My hands go to my hips as the insult raises my hackles. “What exactly are you insinuating?”

“I’m just curious if you’re actually going to play along or if you’re simply telling us what we want to hear.”

I open my mouth to snap back at him when Renzo beats me to it.

“D, we talked about this,” he warns in a menacing tone.

DiAngelo shrugs one shoulder. “I’m just trying to do my job. She needs to know that I can’t keep her safe if she doesn’t cooperate.”

My jaw drops. “You have got to be kidding me. Just because I don’t like that no one deigned to include me in this new security protocol doesn’t mean I’m going to be difficult.”

“Of course not. You don’t sound difficult at all. And you certainly don’t have a habit of seeking forgiveness rather than permission.”

“Like you would know. You’re so impossibly—”

“Rina, that’s enough,” Renzo barks.

I gape at him as though he’s sunk a knife in my back. He’s my brother. He’s supposed to be on my side.

“All I’m saying,” he continues, “is you should take this seriously.”

Deciding she needs to join in the ambush, Mom adds her two cents. “We just want you to be safe. And hopefully, it won’t be for long.”

Sufficiently chastened, I slide my carrot slices into a strainer and mumble, “I didn’t realize you all thought I was so reckless.”

“It’s not that, Ree,” Renzo tries to reassure me. Or is he placating? Now, I’m not so sure. “We know you prefer to run your own ship, and this isn’t a great time for that.”

“Don’t you think I understand that?” I snap back, years of guilt and shame sharpening my words. “Don’t you think I know how easily bad things can happen?”

My unexpected outburst renders the room silent as we all acknowledge the memory of my dead husband. Yes, I’m painfully aware of the dangers in this world. They left me a widow after only a year of marriage.

Craig died a violent, tragic death because of my Mafia family. Did they think that after only five years, I’d somehow forgotten what can happen just because I don’t openly mourn him anymore? That my pursuit of happiness somehow banishes my fears?

I am the way I am because of those constant dangers, not in spite of them. Spontaneity and optimism are the only things that keep me sane because they give me hope and a surprising sense of control in a world where I am effectively powerless.

I live life on my terms. And when I can’t, darkness descends. I hate the dark times and do everything I can to avoid them, so yes, I know what’s at stake.

Four pairs of pitying stares are a thousand tiny needles pricking at my skin.

I can’t do this. I need a breather.

“I need to wash up before we eat.” I rinse my hands and quickly dry them. “And no need to worry. You guys have made your point crystal clear.”

“We’ll let you know when the food’s ready,” Mom calls to my back. “Take your time.”

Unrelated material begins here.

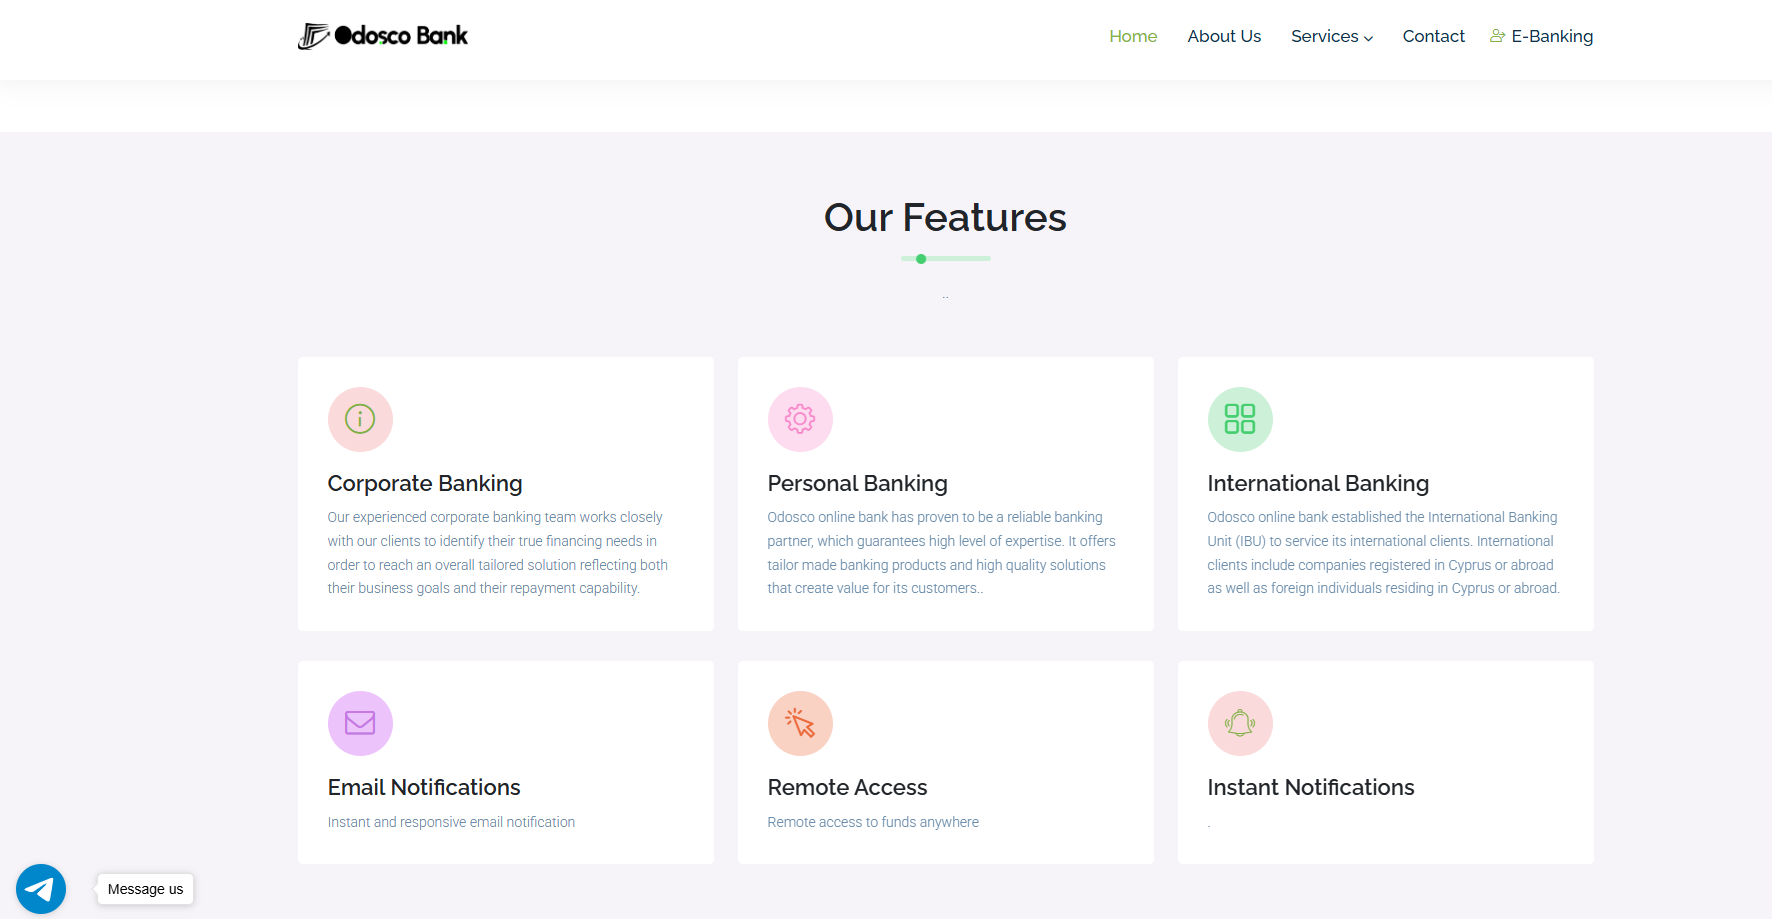Screen dimensions: 1772x919
Task: Click the Personal Banking gear icon
Action: 800,419
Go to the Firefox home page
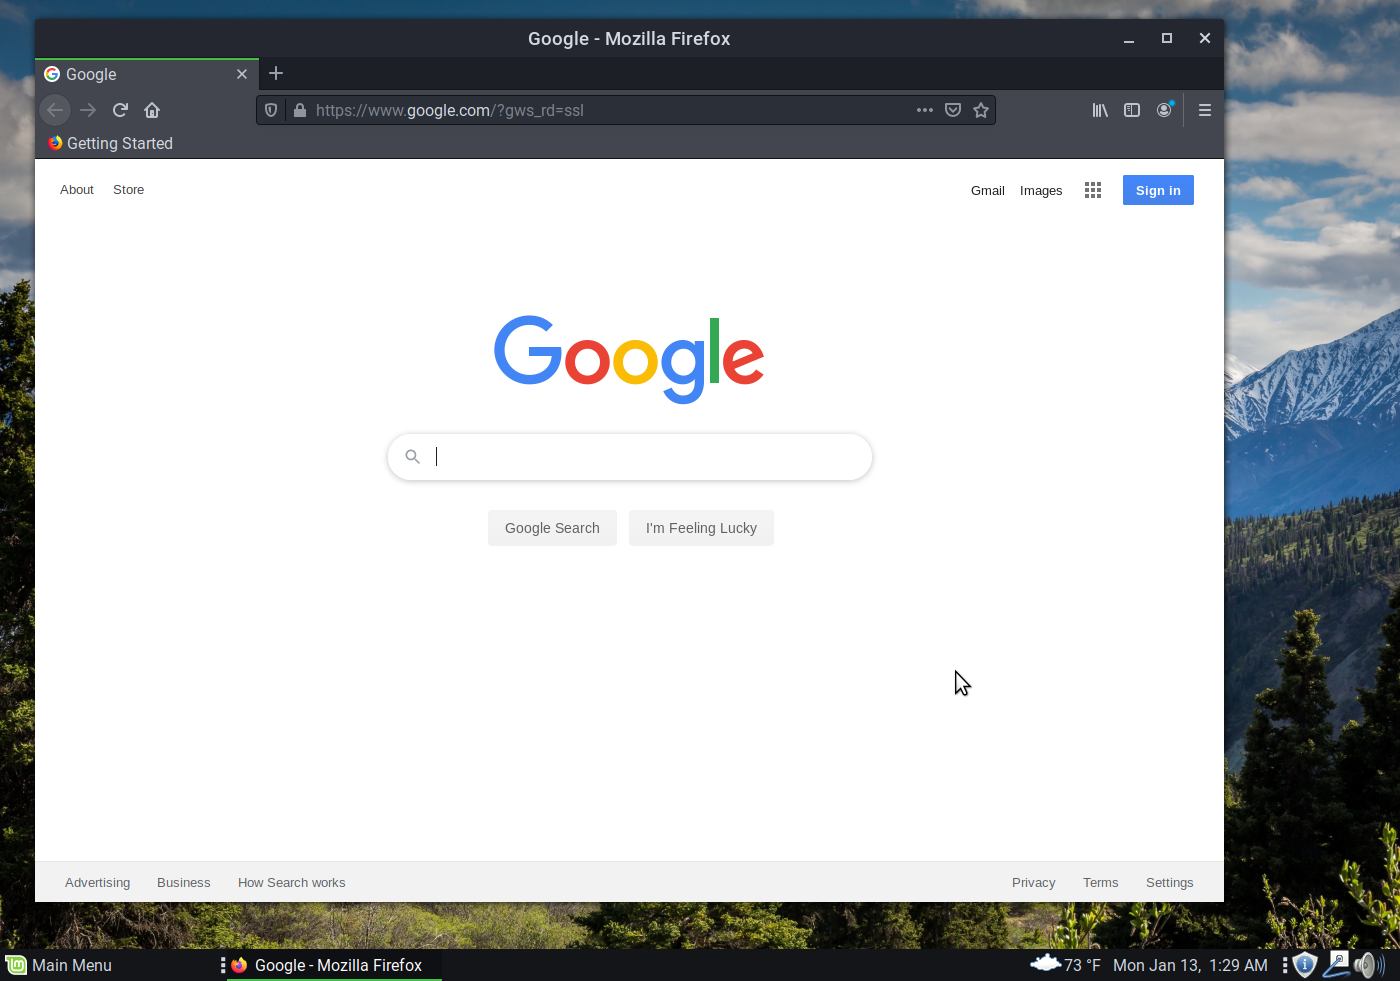This screenshot has width=1400, height=981. 152,110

Instead of responding, I take one last parting glance at DiAngelo on my way out of the room.

I don’t know why. I’m certain it’ll only irritate me to see his smug face, but the satisfaction I expect to see after winning our little tête-à-tête is decidedly absent.

Instead, his hazel eyes flash with determination.

I don’t understand that man, and I suppose I never will. All I can do is hope Mom is right and the danger doesn’t last long because if she’s wrong, DiAngelo and I might end up a greater threat to one another than the Russians ever could.

The loud scrape of chair legs cut through the quiet air before I hear my brother’s frustrated plea echo down the hallway.

“Just leave it, D.”

Heavy footsteps pound behind me.

DiAngelo is on the move, and he sounds pissed.